つまるところ、グリープが呼び出したビット五の《怠惰なる死神》はそれだけ強力な使い魔なのである。多くのビットを要求する上級使い魔はそれだけ攻撃力/耐久力が高く、この《死神》のステータスは5/5。それに加えて――
「《怠惰なる死神》の攻撃力は、召喚時に生贄にした羊の数だけアップする。つまり……」
「ビット五個と羊が十匹。攻撃力……じゅう、ご、……ですか!?」
「桁、ひとつ間違ってんね。あんなもん食らったら一発でおれ死ぬよ」
「《怠惰なる死神》の攻撃――」
「間違ってるっつってんだろ!?」死神が大鎌を振り上げる。
避けるも避けないもない特大の一撃、この鎌を振り抜くことを許せばそれだけでクラインもユーレイも両断されてしまう――
「《溺れる者の藁の砦》! 墓地のスペルをランダムに一枚――」
通常、ビットに蓄えた魔力を扱えるのは自分のターンのみ。ただし、永続スペルはビット一つを犠牲にすることと引き換えに、相手ターン中でも絶えず魔力供給を受けている。

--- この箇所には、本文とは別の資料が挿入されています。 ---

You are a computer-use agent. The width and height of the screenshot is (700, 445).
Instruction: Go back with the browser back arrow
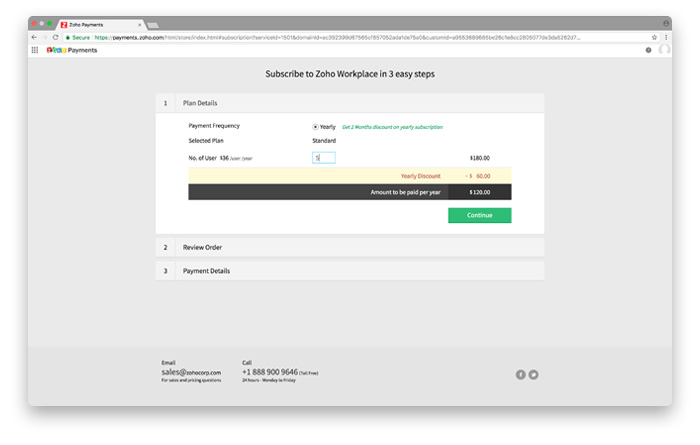[34, 37]
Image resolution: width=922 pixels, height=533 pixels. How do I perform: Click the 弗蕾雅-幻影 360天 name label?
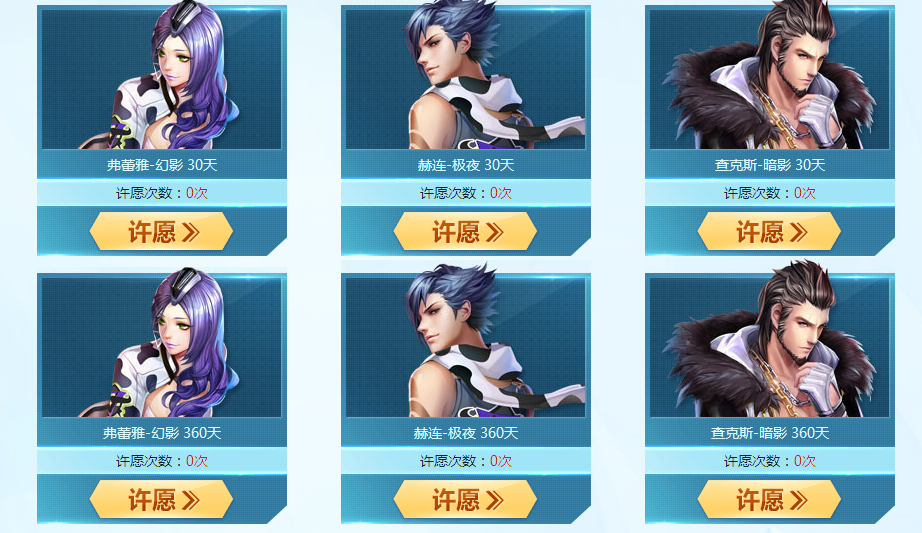point(162,434)
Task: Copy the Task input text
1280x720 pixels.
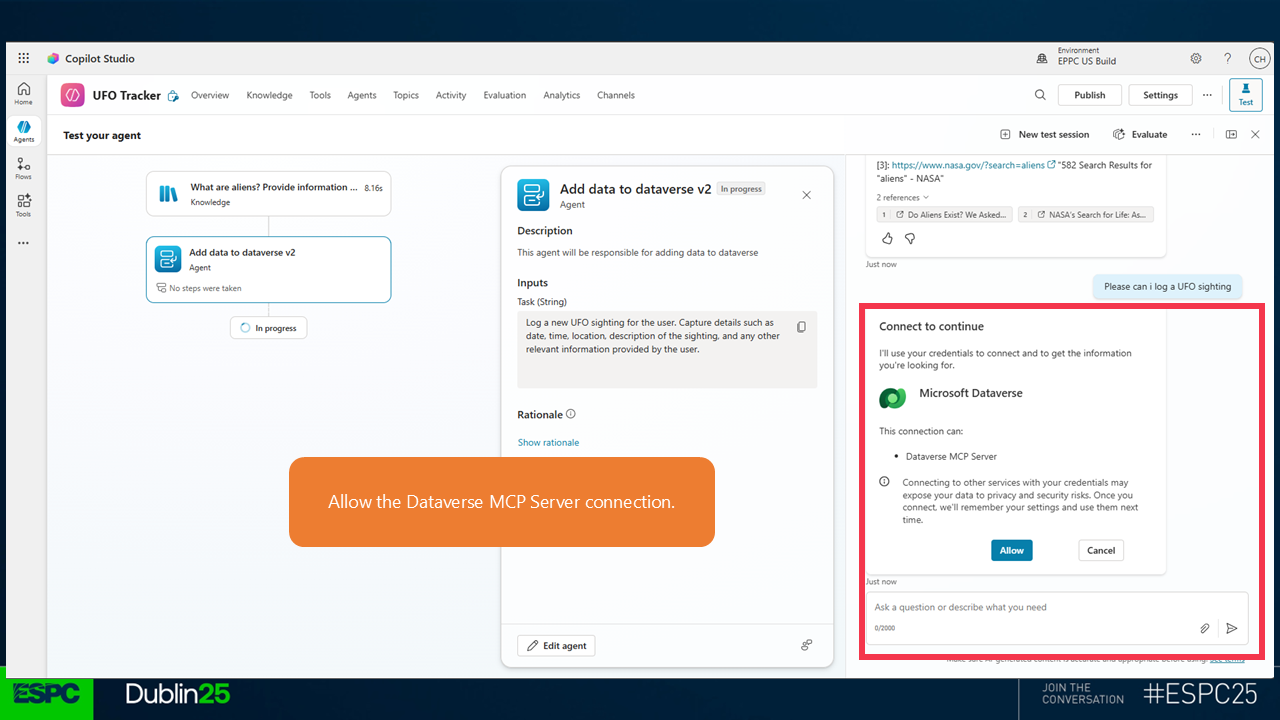Action: (801, 327)
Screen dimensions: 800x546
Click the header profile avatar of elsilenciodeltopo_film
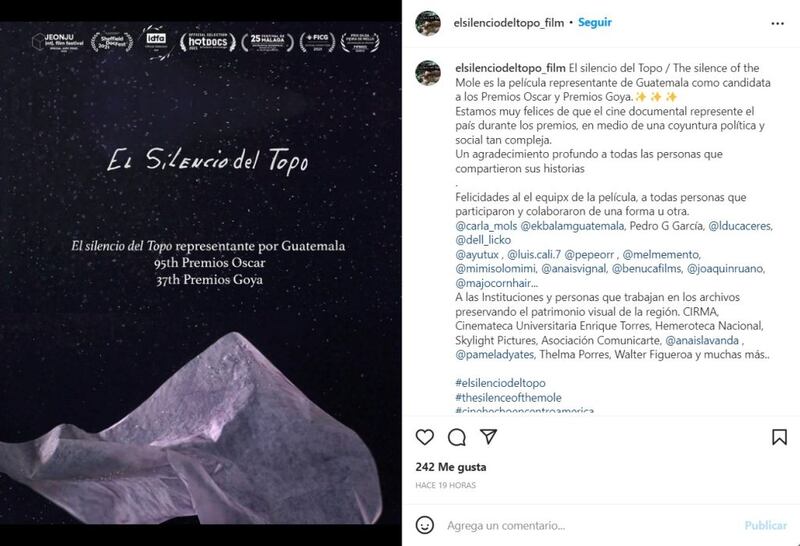(x=428, y=23)
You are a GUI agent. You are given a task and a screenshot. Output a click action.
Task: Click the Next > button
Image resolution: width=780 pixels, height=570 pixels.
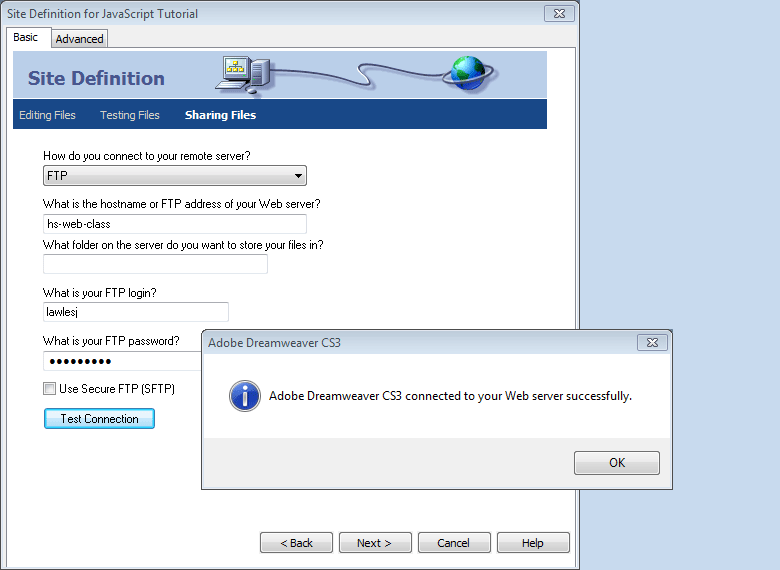[374, 543]
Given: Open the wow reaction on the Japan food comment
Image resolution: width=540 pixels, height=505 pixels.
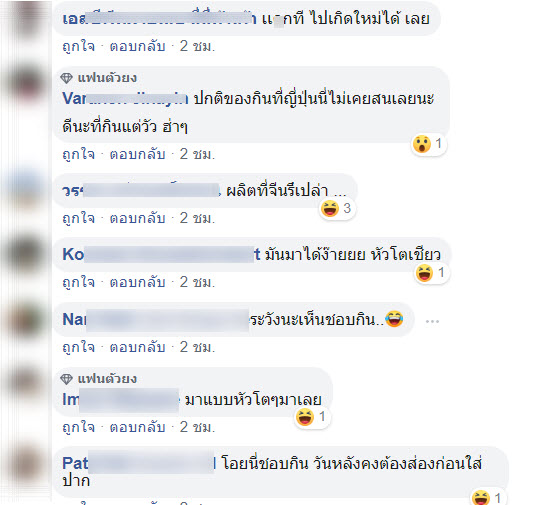Looking at the screenshot, I should tap(428, 144).
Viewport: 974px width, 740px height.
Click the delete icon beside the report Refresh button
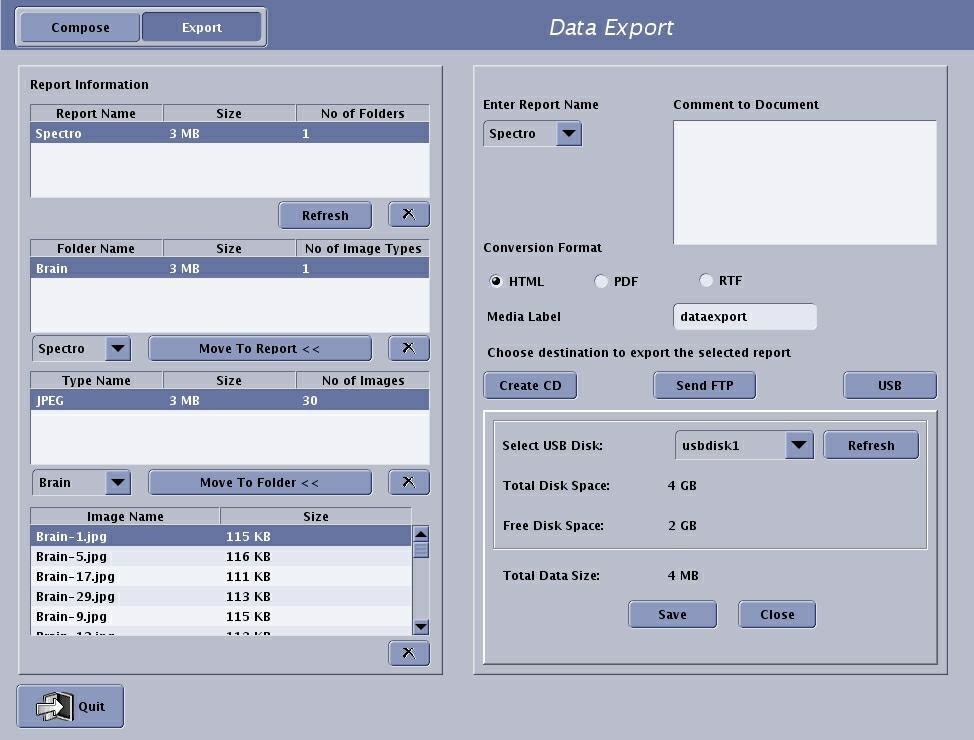pyautogui.click(x=408, y=215)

《原風景の柵》がクラインのターンエンド宣言にも反応して羊を数えたように――《溺れる者の藁の砦》もまた、相手ターンで発動可能。
「――《溺れる者の借りる猫の手》を詠唱! このターンおれが受けるダメージをゼロにする。ほんとにダメージを防ぐだけで、相手の使い魔には何一つ手出しできないわけなんだがなあああぁぁぁ……」
ギリギリのところでクラインは薄い魔力壁を展開、鎌の猛威をなんとか止める。が、壁は一撃で粉砕されたどころか衝撃をまったく殺すことができず、クラインは見えない力に殴りつけられたかのように闘技場の芝生の上を転がった。セコンドにいたユーレイまでもが衝撃波に尻餅をつく。
「つまらん防御策だ」
「おれも思うよ……。でも猫の前足は二本あるわけで、《猫の手》にはもうひとつ効果がある。知ってるよな?」
「……なら、場を固めてやろうか。二枚目の、《スリープ・シープ》を召喚」
すなわち《原風景の柵》再設置を意味するその宣言ののち、グリープはターンを終了した。羊が一匹、二匹、三匹、黒鎌の巨人の足元を固めるように計四匹の羊が集い――羊たちは、鋭い牙を剥き出して笑った。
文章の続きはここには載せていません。